3 minute read

Digital Transformation: How to Future-Proof Your Business Success

By Jason Timm, CloudSmiths CEO

Before 2020, the pivot towards digitalisation took place across industries, although at a very slow pace. Many businesses hesitated to adopt strategic digital transformation, holding onto tried-and-trusted legacy systems. All of this changed after 2020.

Business Survival in a Post-Covid World

The COVID pandemic fast-tracked digital transformation processes in many organisations as businesses were forced to quickly adapt to remote-working models, rapidly evolving customer expectations and ongoing disruptions to the global supply chain. Old legacy systems and processes can no longer cut it in today’s digital-first world.

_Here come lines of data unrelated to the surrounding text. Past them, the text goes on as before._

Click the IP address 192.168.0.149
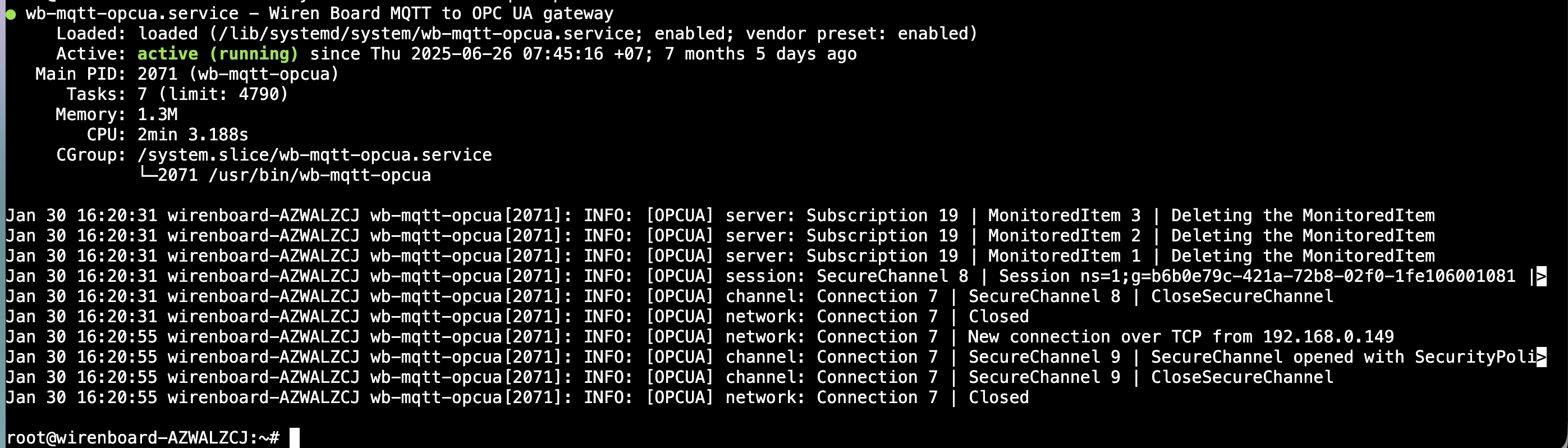This screenshot has height=448, width=1568. (1328, 337)
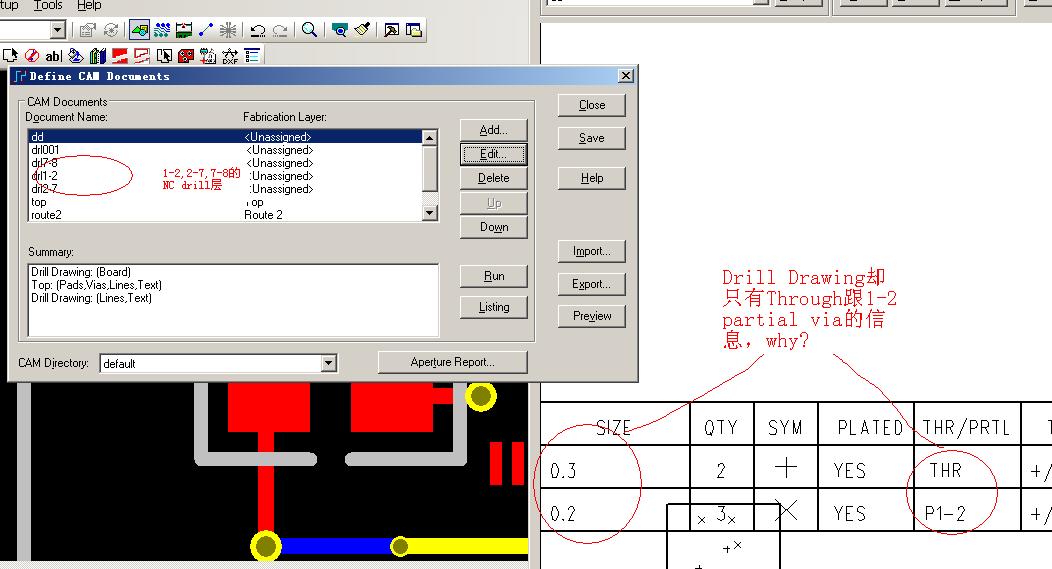This screenshot has width=1052, height=569.
Task: Select the drl001 document in the list
Action: (x=225, y=150)
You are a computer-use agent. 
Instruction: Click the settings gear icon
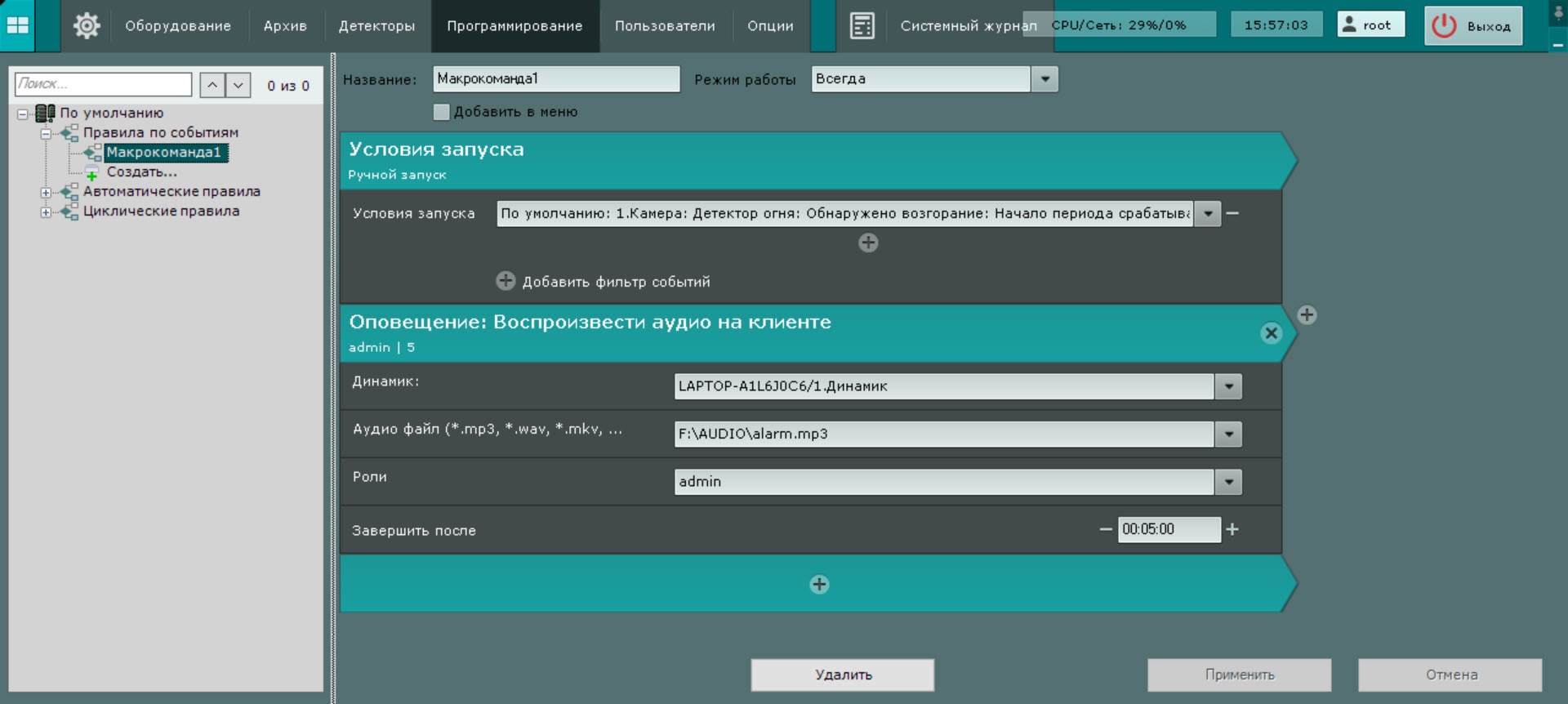(87, 25)
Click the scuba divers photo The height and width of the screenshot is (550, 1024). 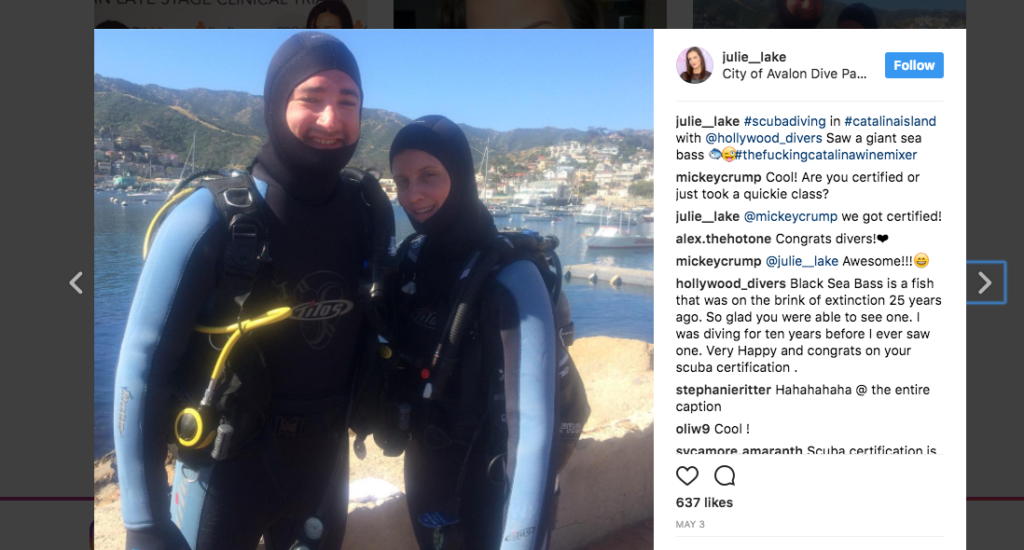coord(374,289)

Digital transformation is no longer an abstract goal to achieve in the future. It is vital for futureproofing your business and making it more resilient to uncertainty.

At a high-level, digital transformation is the strategic integration of digital technologies into key business areas that change how a business operates and delivers value to customers.

The Changing Face of Digital Transformation

The issue that businesses run into when it comes to digital transformation is that it looks different for every business, based on their operations, tools, systems, and existing digital cohesion. However, we can broadly identify a few flagship business areas that are targeted for digital transformation:

Operational efficiency – a large part of digitalisation is improving or updating existing business processes to make them more efficient. This can be through automating manual procedures, creating responsive workflows based on smart data-driven insights or improving end-to-end visibility and collaboration across an entire workforce.

Workforce enablement – Equipping teams and workforces with the data and tools they need to take fast, seamless action without requiring manual validations or data from siloed, disconnected systems. This enables employees to work from anywhere and still access essential data and information in real-time from a single source of truth.

For example, Salesforce’s CRM tool provides real-time customer data updates and buildscustomer profiles based on smart data analysis that employees can access from anywhere.

Digital technology integration – Integrating more digital solutions into everyday business can automate repetitive processes, allowing them to run on autopilot and freeing employees’ time to focus their attention on larger operations.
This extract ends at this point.